Inditex, Zara’s parent, plans to close 1,200 stores after losing $1.5 billion in the first half

In recent years, the situation in the apparel industry has been deteriorating. With the coVID-19 epidemic, these apparel companies, including some big international brands, such as Inditex, the parent company of fast-fashion giant Zara.

Inditex, the parent company of global fashion giant Zara, reported a net loss of 195 million euros (1.5 billion yuan) in the first half of this year.

Inditex, meanwhile, joined the wave of store closures, revealing in its first-quarter results that it planned to close 1, 000-1, 200 stores.

Inditex shares have lost nearly 27 percent of their value so far this year, wiping out nearly 27 billion euros (214 billion yuan) in market value due to poor results and the impact of the outbreak. The group’s founder, who topped the Forbes list in 2015, has also seen his wealth plummet and is now ranked 10th.

The impact of the epidemic resulted in a net loss of 1.5 billion yuan in half a year

Inditex posted a net loss of 195 million euros (1.5 billion yuan) in the first half of the year, compared with a net profit of 1.55 billion euros in the same period last year, according to its semi-annual report.

In terms of sales, Inditex’s net sales fell to 8.03 billion euros from 12.82 billion euros in the first half, a third lower than a year earlier.

Despite the poor results, Inditex said it had reached a “turning point”, with the first half of the year’s loss mainly coming from the first quarter, when it lost 409m euros, compared with a net profit of 734m euros a year earlier, due to the impact of the outbreak. Net profit for the second quarter (May 1 solstice, July 31) hit €214m, beating analysts’ expectations of €96m. Meanwhile, by mid-September, 98 per cent of Inditex’s stores had reopened and online sales had surged.

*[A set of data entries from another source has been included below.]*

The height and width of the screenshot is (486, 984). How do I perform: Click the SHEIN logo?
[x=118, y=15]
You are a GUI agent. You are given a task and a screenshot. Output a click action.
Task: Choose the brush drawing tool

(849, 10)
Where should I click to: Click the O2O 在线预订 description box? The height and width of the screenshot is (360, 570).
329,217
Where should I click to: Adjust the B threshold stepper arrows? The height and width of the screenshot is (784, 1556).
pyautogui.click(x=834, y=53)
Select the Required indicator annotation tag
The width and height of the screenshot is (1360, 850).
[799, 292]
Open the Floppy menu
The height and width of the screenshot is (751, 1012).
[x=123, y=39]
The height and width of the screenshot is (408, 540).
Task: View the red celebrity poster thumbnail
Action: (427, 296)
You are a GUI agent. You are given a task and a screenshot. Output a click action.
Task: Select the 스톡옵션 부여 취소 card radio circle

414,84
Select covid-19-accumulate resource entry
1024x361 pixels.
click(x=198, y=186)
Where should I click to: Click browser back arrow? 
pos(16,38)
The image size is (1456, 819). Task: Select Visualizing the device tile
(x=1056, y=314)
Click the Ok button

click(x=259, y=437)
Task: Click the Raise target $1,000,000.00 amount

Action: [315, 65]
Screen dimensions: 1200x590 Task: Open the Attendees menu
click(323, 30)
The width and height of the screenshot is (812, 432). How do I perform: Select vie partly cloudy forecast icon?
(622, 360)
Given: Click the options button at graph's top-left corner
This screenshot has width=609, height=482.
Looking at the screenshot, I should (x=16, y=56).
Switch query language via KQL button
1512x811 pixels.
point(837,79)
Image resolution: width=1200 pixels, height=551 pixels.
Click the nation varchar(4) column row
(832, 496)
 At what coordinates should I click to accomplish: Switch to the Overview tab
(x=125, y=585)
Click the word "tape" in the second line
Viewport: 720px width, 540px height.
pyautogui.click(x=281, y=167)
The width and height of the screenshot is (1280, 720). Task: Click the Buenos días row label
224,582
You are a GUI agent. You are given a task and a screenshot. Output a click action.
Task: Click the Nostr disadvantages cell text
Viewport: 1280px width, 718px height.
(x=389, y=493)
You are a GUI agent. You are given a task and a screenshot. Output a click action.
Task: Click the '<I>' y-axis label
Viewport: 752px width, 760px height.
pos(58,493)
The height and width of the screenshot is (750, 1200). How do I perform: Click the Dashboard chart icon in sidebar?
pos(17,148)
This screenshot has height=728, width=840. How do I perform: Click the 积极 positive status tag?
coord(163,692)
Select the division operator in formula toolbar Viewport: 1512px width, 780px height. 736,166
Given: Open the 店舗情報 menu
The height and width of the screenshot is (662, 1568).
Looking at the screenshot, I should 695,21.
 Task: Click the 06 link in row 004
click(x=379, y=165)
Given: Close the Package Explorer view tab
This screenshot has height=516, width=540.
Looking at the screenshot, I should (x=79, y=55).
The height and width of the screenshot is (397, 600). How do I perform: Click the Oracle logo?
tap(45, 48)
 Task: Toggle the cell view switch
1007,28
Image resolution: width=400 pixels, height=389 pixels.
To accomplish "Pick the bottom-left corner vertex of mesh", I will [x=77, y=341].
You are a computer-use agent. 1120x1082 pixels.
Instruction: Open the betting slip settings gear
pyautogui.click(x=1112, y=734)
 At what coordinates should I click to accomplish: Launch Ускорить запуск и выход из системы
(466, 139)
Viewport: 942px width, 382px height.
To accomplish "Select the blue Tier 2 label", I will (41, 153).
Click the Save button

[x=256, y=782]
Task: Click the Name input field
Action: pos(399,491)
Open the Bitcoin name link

Inditex owns ZARA, PULL&BEAR, Bershka, Stradivarius, Massimo Dutti, Oysho, Uterque, ZARA HOME and other apparel brands. Prior to the outbreak of the epidemic, Inditex owned nearly 7,500 stores.

During the reporting period, sales of core brands Zara and Zara Home plunged 37.8% to 5.532 billion euros, Pull&Bear fell 33.79% to 578 million euros, Massimo Dutti almost halved to 490 million euros, Bershka fell 35.9% to 692 million euros, Stradivarius fell 35.3% to 502 million euros, and household clothing brand Oysho was the least hit, recording a 30.8% decline to 209 million euros. A decrease of 40.3% to 31 million euros.

It plans to close 1,200 stores

Inditex revealed in its first-quarter results that it plans to close 1,000 to 1,200 stores worldwide in 2020 and 2021, with the closures mainly in Asia and Europe. The planned closures will affect mainly smaller stores across its Zara, Massimo Dutti and Pull &Bear brands, the company said.

However, Inditex plans to maintain a global total of 6,700 to 6,900 larger, higher-quality stores, including 450 new stores equipped with the most advanced integration technology, according to chutian Metropolis Daily, the head of Inditex’s China public relations department. “For example, we will open the new ZARA Beijing Wangfujing flagship store in China, which is not only the largest ZARA store in Asia, but also the most technologically advanced store in the world.” Most of the small shops that will be closed are relatively old, the official said.

“At the same time, we will be taking in 1,000 to 1,200 smaller stores that account for 5 to 6 per cent of total sales and are not in a good enough location to offer customers a new shopping experience.”